*任务说明*: 请统计下列记录中含有字符串“category”的行数，仅给出该数字。
═════ 练习记录 ═════
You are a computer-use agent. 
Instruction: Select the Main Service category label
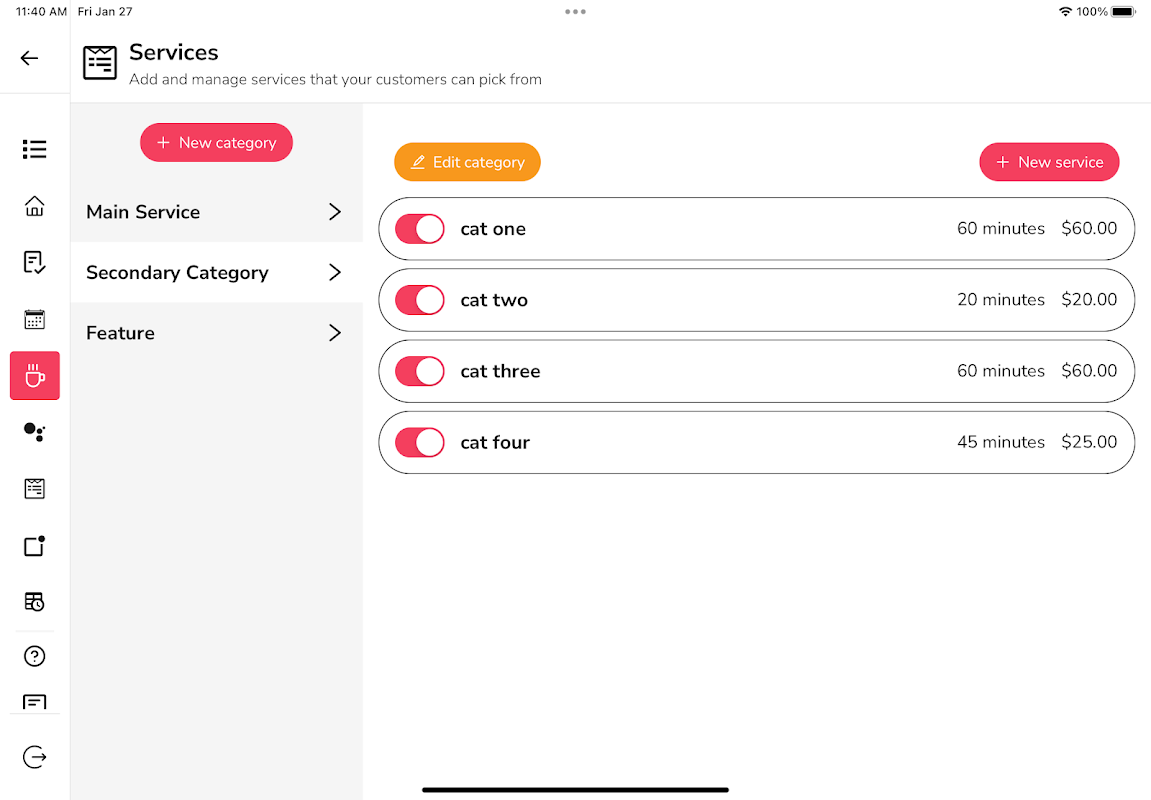coord(143,212)
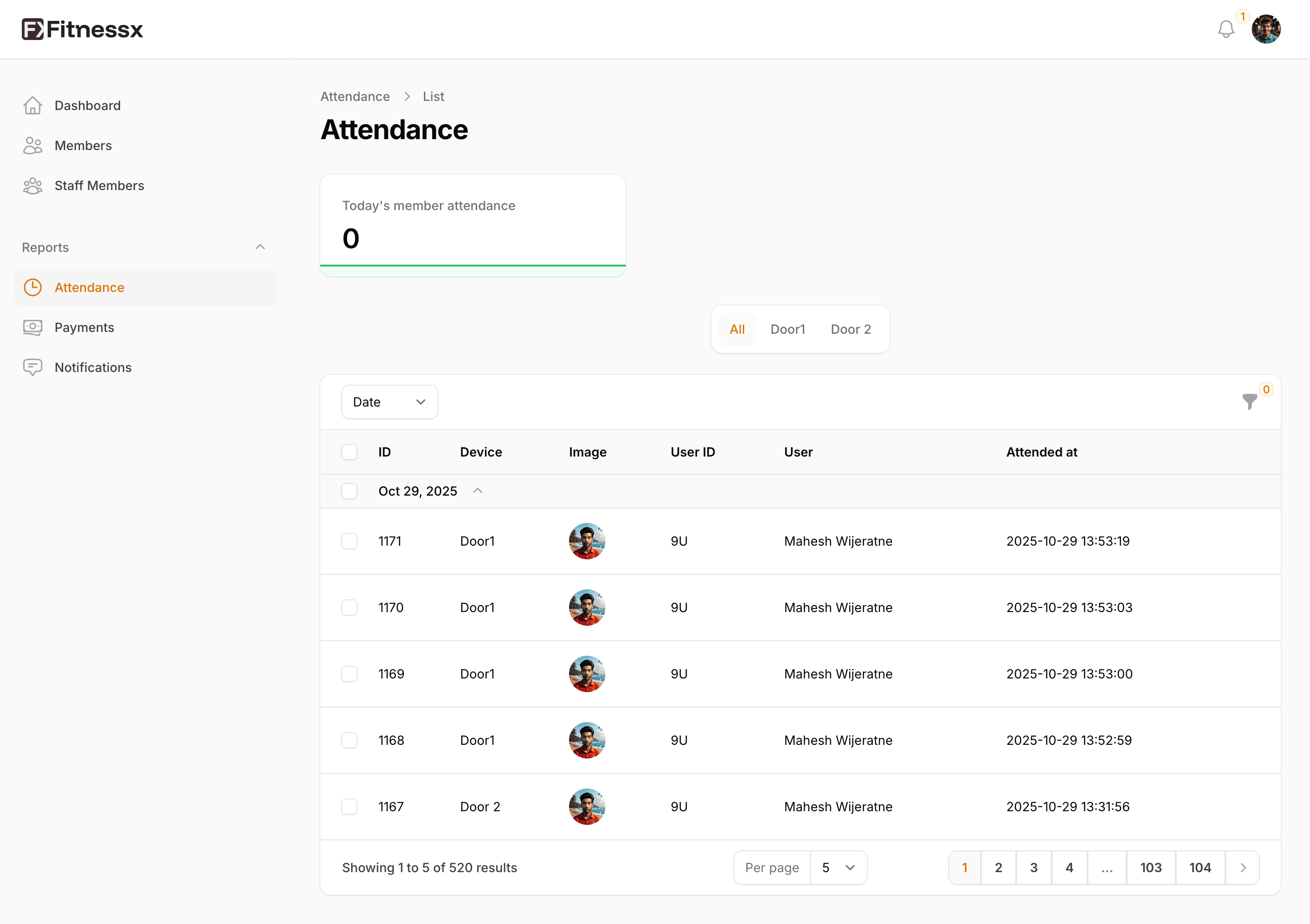Check the row for attendance 1171
The width and height of the screenshot is (1310, 924).
(x=349, y=541)
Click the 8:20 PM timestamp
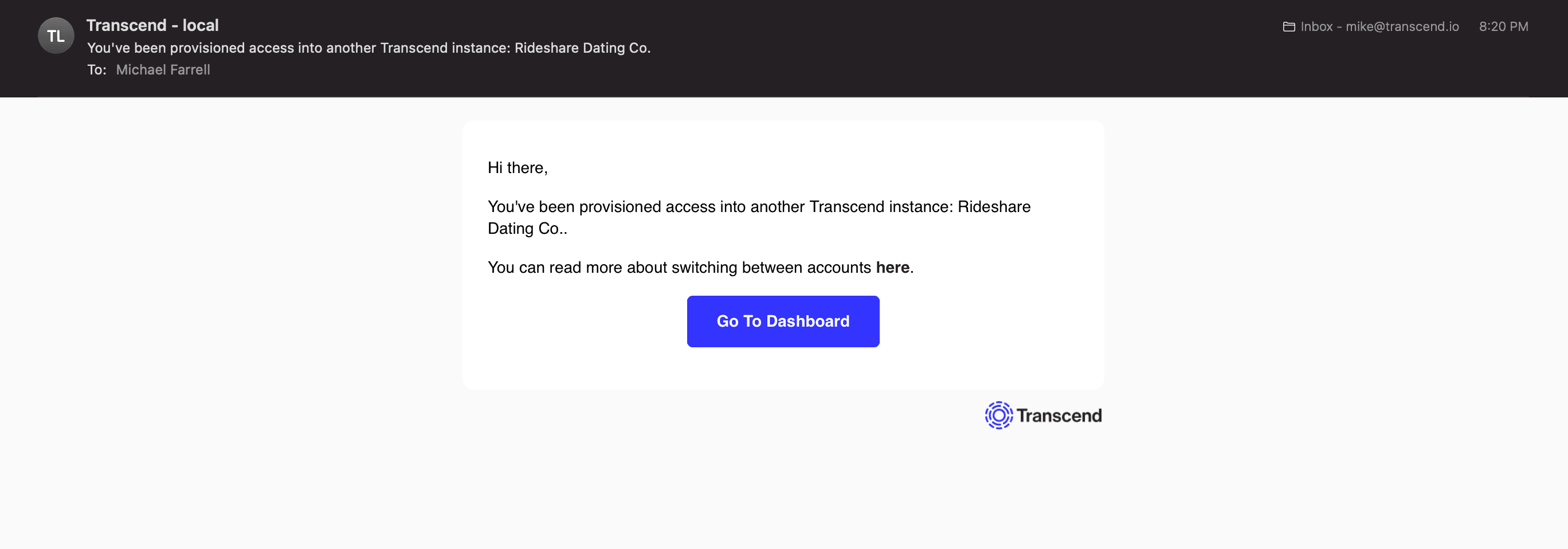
═════
*练习作答*: 1